Turning-up TL-5™ at the T-Lap™ joint.

Figure 10

Turning-Down

The upper sheet at the T-Lap™ joint requires the pans at the lower end to be lipped (turned down) prior to laying the sheets using the traditional turn-down tool. Push the turn-down tool over the end of the pan as far as it will go, then hold the tool hard against the end of the pan and pull the handle until the lipped edge bottoms out on the underside of the pan, resulting in a nominal 20˚ degrees lip (Figure 11). Be careful not to tear the sheet.

In severe exposure conditions of combined very high wind and high rainfall situations, the rib crests of the upper sheets at the T-Lap™ end, may also need to be turned down. For more information refer to our cyclonic literature.

Turning-down the pans at the T-Lap™ end joint.

Figure 11

 

T-Lap™ Installation process

The installation of the roofing should generally be in accordance to the instructions given as above, in the Fielders® Roofing and Walling Installation Manual and the TL-5™ brochure. With regard to the installation of the T-Lap™ system the following steps should be followed.

Step 1: Sheet laying sequence

The laying sequence of the sheets (Figure 12) shall consist of the lower sheets of the roofing prior to the upper sheets as per the sequence shown. The number of sheets laid will depend upon the site conditions and installer programme.

Laying sequence for laying roofing for end joint.

Figure 12

 

Step 2: Fixing of the lower sheets

Fix the lower sheets at all supports (Figure 13) other than at the support where the T-Lap™ is to be located.

The pans on the upper end of the lower sheet are to be turned-up prior to fitting weather strips and the T-Lap™ brackets. The turn-up is best completed after the sheets are laid and fixed into position.

Lay lower sheets of TL-5™

Figure 13

 

Step 3: Mark position of brackets

Once the required number of lower sheets is installed, mark the position where the T-Lap™ brackets are to be installed. Use a stringline or straight edge to ensure the position of the brackets is aligned.

Mark the centre of each rib.

 

Step 4: Place weather strips

Weather strips are installed on top of cladding in continuous rows. (Figure 14) The weather strips are placed to the side of the marker line and in-line with the ends of the T-Lap™ brackets, but not protrude past the T-Lap™ brackets. When two rows of weather strips are used then each row must have the join in alternating pans (i.e. the joins are off-set).

Lay weather strips.

Figure 14

 

 

Step 5: Install brackets
(Figure 15)

Position the T-Lap™ brackets on the pre-marked ribs as described in Step 3 and fix as detailed in Figures 1, 2 and 5. Prior to fixing the brackets into position, ensure the weather strips are correctly aligned with the ends of the brackets and ensure the weather strips nest well into the rib/pan corners.

Install T-Lap™ brackets.

Figure 15

Step 6: Lay upper sheet over T-Lap™ (Figure 16)

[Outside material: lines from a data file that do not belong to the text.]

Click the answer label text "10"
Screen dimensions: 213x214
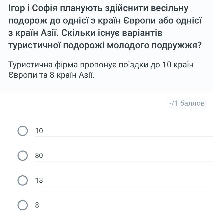(39, 131)
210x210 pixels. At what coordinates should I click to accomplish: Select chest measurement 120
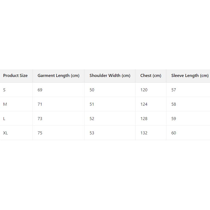tap(144, 90)

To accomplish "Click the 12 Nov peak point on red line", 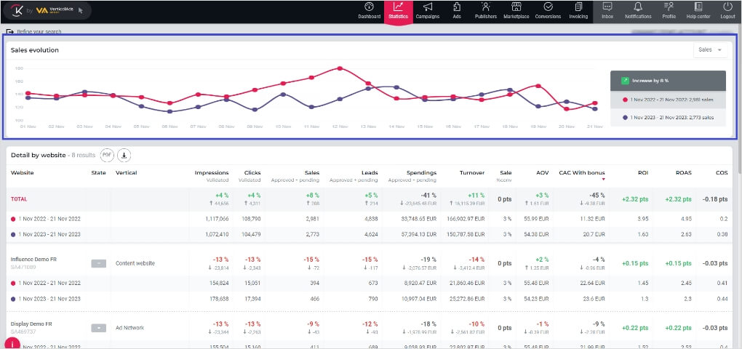I will pyautogui.click(x=340, y=68).

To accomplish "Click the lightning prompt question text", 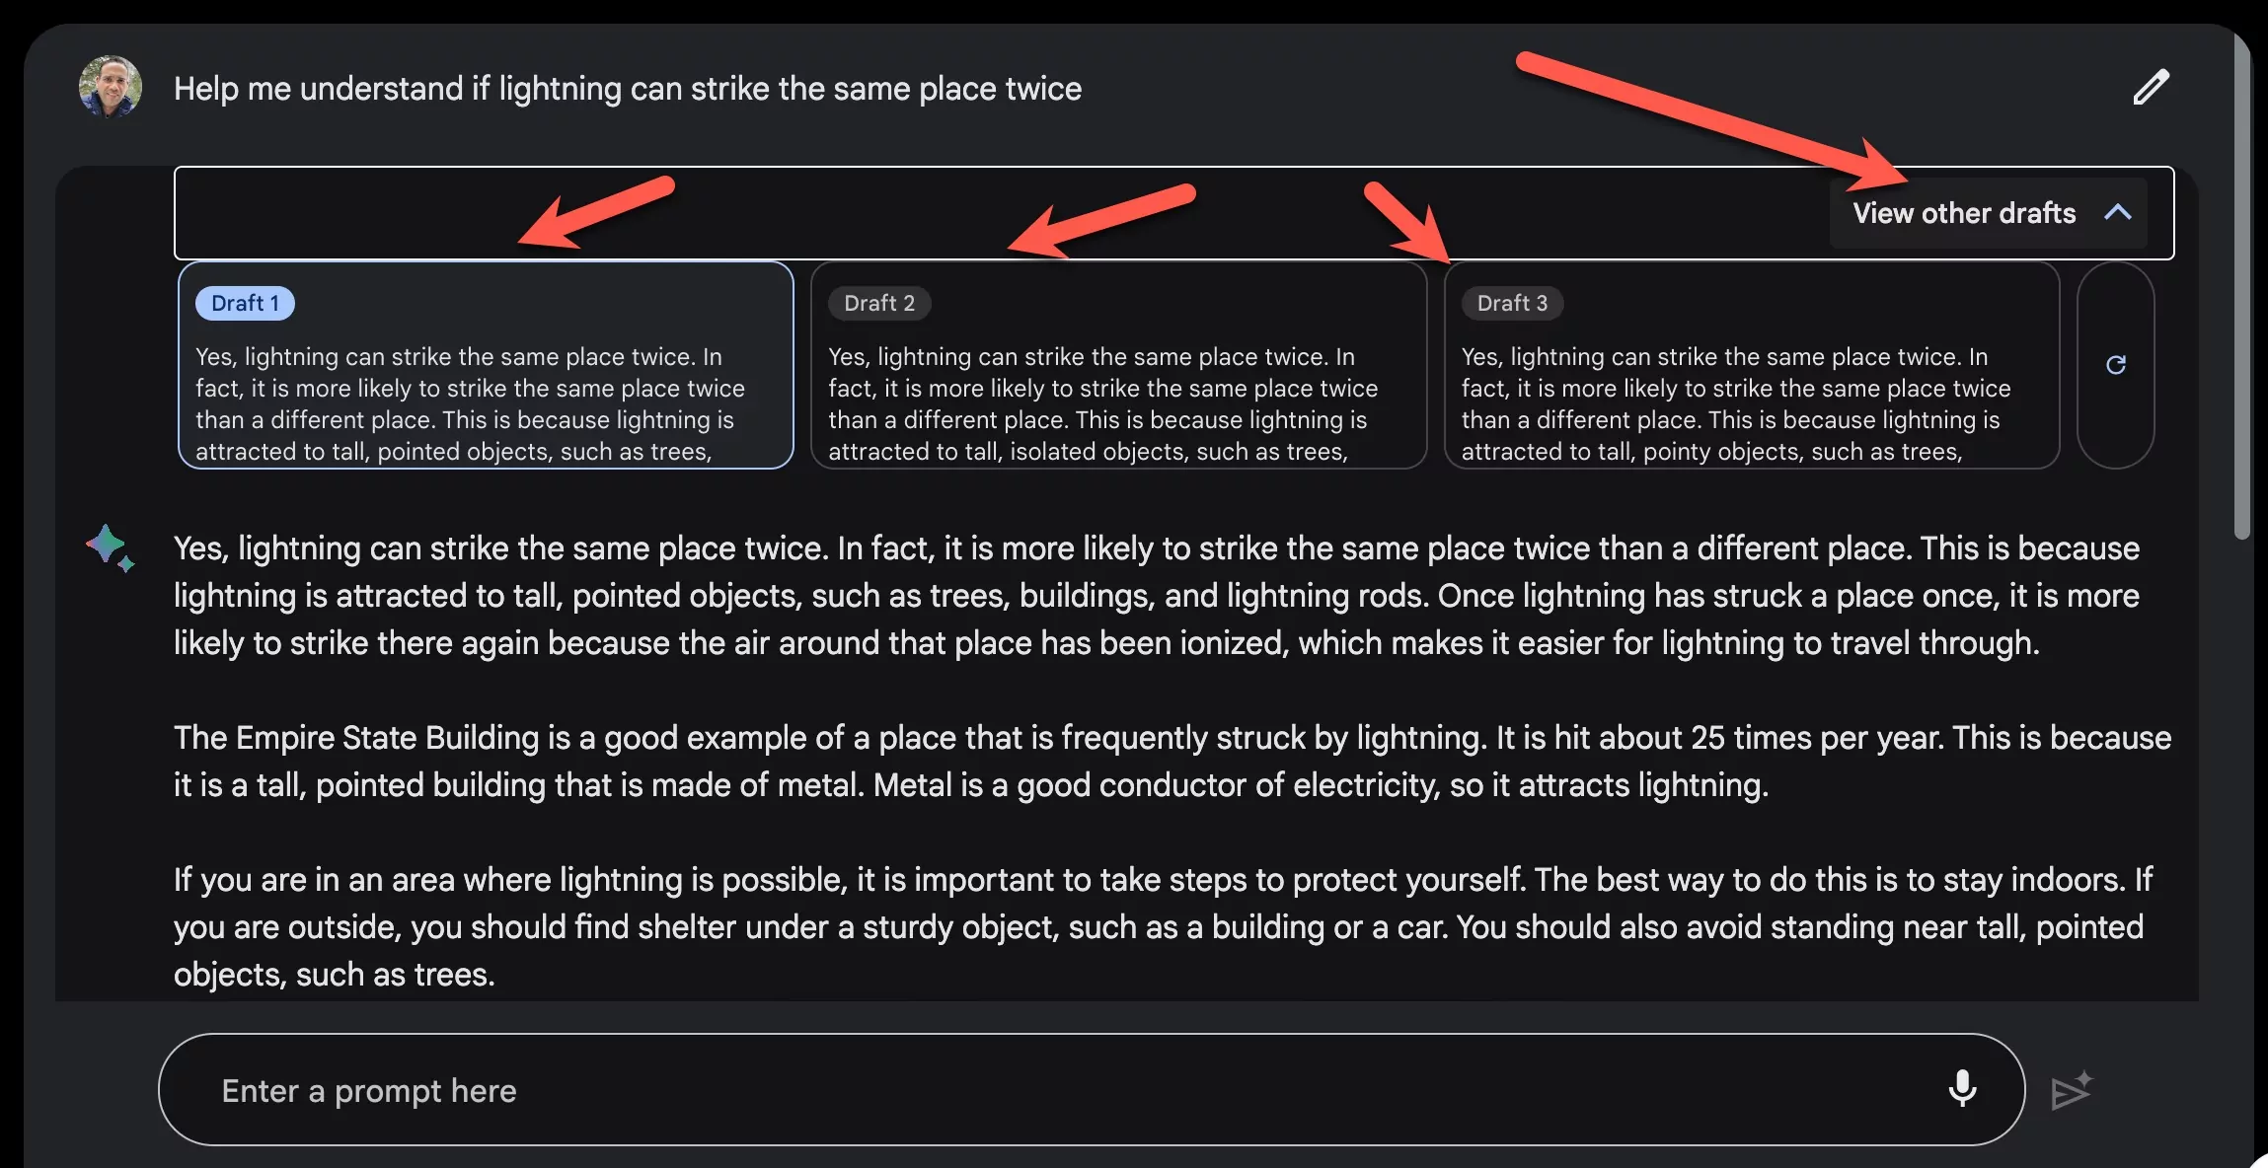I will 628,89.
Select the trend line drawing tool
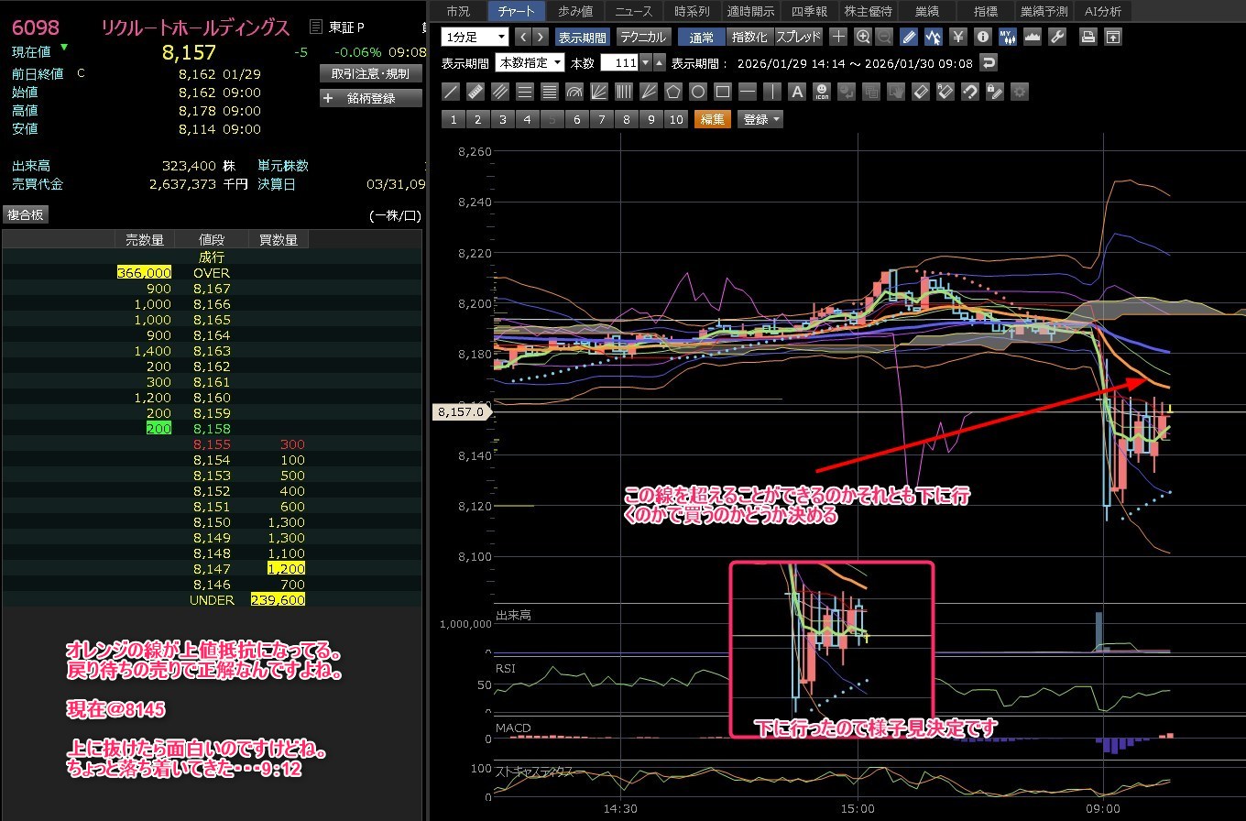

Prepare the upper sheets by turning down the pans (and if required the rib crest) at the lower end of the sheet as detailed.

Position the upper sheets by placing the upper sheet onto the T-Lap™ brackets and align the ends of the sheet to the correct overhang. Ensure that the weather strips are not dislodged, distorted or twisted from position. While standing on the upper sheet, fix the upper sheet to at least two rows of supports prior to fixing at the T-Lap™ joint to ensure correct sheet alignment.

While standing in the pans of the sheet, either side of the inner ribs, fix the T-Lap™ bracket with two screws. Added care should be taken when standing at, and fixing of, the sidelap, and some nominal foot pressure on the side-lap may be prudent. The side-lapping rib should be fixed prior to the inner ribs.

Finish fixing the remainder of the upper sheet to the remainder of the supports.

If packers are required, position on the lowest purlin of the upper sheet prior to positioning of the upper sheets. Take care not to dislodge the installed packer. Longer screws may be required where a packer is used.

Place upper sheet over T-Lap™ brackets.

Figure 16

 

Step 7: Finishing

Continue the above process to the finishing edge/end of the roof.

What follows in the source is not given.